- Stored data:
-- Opening Marker --

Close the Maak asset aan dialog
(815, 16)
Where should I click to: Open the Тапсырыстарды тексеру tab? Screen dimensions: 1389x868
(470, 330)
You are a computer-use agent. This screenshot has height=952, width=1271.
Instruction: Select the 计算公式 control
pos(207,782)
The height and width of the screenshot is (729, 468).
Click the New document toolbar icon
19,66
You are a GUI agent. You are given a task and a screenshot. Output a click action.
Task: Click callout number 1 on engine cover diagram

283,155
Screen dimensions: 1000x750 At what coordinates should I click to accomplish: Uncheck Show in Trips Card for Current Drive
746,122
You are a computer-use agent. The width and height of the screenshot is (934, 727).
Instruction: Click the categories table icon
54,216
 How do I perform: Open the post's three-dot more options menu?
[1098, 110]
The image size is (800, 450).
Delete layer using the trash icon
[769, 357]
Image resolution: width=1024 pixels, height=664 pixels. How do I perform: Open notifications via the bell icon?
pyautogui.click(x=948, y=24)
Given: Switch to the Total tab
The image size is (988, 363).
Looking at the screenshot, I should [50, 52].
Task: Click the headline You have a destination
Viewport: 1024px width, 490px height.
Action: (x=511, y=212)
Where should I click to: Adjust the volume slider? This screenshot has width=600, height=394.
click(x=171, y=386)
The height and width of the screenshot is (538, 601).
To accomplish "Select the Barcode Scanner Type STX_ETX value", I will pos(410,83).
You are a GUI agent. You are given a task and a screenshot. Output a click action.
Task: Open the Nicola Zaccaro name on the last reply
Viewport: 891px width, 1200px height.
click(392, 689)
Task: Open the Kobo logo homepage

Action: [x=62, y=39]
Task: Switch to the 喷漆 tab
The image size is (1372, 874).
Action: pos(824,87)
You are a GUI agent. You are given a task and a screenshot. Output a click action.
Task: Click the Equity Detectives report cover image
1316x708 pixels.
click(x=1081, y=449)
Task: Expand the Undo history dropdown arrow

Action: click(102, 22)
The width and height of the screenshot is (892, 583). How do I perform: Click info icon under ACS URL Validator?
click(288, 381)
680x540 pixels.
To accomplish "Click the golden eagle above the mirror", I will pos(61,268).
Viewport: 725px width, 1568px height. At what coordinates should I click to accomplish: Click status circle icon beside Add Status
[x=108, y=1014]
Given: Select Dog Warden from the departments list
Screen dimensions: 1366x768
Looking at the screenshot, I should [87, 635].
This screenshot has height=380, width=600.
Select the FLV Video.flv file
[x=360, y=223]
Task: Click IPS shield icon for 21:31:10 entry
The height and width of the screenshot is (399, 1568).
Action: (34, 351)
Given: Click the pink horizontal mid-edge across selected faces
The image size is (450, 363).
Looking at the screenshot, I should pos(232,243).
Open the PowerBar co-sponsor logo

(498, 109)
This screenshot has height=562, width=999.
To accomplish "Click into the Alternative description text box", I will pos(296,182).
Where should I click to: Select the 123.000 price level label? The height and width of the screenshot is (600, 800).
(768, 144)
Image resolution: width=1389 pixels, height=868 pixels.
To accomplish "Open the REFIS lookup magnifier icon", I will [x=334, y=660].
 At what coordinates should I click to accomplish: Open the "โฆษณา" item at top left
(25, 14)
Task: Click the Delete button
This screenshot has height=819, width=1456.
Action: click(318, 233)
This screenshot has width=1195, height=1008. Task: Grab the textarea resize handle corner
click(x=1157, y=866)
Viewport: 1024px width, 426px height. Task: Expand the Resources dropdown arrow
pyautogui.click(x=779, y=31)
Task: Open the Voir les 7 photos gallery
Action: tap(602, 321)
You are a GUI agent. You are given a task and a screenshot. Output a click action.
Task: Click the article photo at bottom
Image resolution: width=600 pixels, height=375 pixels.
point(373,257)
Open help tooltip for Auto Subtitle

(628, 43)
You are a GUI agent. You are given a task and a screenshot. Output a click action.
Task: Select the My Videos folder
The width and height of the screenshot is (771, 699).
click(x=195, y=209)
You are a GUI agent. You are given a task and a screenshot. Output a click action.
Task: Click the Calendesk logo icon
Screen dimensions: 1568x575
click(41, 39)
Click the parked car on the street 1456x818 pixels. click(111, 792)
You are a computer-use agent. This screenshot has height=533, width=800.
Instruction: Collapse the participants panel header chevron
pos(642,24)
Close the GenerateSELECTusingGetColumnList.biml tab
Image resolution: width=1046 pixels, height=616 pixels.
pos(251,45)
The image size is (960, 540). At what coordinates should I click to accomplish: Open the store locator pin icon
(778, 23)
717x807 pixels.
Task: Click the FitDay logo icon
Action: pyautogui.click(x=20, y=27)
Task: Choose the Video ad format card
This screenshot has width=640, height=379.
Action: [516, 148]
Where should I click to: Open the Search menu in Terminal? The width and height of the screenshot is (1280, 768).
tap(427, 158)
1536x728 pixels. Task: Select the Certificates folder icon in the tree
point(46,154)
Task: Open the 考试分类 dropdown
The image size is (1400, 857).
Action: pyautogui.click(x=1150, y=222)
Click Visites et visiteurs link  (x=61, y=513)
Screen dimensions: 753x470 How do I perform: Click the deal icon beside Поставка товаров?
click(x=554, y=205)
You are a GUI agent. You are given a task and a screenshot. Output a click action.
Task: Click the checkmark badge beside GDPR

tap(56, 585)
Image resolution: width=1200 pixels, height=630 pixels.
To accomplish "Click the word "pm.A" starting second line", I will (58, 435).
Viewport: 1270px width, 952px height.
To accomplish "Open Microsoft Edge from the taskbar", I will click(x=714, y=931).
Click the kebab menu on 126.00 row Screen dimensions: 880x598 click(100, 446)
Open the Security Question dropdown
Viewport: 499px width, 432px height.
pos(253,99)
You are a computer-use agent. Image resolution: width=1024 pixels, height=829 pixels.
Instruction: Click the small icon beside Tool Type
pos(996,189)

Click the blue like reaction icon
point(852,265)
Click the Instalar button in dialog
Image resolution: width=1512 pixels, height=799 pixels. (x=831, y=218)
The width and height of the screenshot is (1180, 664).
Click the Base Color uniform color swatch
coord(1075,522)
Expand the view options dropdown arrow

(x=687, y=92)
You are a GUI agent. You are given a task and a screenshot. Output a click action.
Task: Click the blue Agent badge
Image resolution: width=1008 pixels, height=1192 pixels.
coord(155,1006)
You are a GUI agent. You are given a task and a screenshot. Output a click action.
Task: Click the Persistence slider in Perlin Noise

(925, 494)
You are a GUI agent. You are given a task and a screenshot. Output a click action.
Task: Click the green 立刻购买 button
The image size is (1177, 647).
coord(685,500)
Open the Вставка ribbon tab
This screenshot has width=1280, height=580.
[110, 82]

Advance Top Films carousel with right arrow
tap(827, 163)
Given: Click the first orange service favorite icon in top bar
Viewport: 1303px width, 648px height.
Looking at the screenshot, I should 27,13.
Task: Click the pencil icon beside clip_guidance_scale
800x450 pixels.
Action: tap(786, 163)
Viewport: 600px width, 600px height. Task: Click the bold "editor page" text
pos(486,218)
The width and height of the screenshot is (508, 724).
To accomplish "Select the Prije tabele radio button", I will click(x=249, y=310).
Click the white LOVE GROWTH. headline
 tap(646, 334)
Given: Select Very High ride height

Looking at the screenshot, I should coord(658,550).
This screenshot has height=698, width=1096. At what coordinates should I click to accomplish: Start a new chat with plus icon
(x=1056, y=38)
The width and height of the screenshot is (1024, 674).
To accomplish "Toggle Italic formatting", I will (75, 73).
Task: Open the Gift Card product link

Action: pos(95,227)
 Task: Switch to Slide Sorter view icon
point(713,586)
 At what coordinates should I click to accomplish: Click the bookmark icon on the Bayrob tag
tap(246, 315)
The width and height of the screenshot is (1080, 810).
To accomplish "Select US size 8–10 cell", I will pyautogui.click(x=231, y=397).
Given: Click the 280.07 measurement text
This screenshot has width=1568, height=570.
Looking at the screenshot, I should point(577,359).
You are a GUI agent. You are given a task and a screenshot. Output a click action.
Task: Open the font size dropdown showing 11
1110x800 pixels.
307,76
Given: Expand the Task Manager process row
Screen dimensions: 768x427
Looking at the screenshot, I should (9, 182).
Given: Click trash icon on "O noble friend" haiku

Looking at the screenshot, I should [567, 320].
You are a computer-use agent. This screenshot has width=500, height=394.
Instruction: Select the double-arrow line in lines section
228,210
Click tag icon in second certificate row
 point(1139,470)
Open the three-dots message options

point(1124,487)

-- Closing Marker --

- Assigned task: For this exercise, repeat exactly the lines of the data above from the one with "The image size is (800, 450)." down to the one with "Given: Switch to the Total tab", both end lines included.

- Output of the task:
The image size is (800, 450).
Delete layer using the trash icon
[769, 357]
Image resolution: width=1024 pixels, height=664 pixels. How do I perform: Open notifications via the bell icon?
pyautogui.click(x=948, y=24)
Given: Switch to the Total tab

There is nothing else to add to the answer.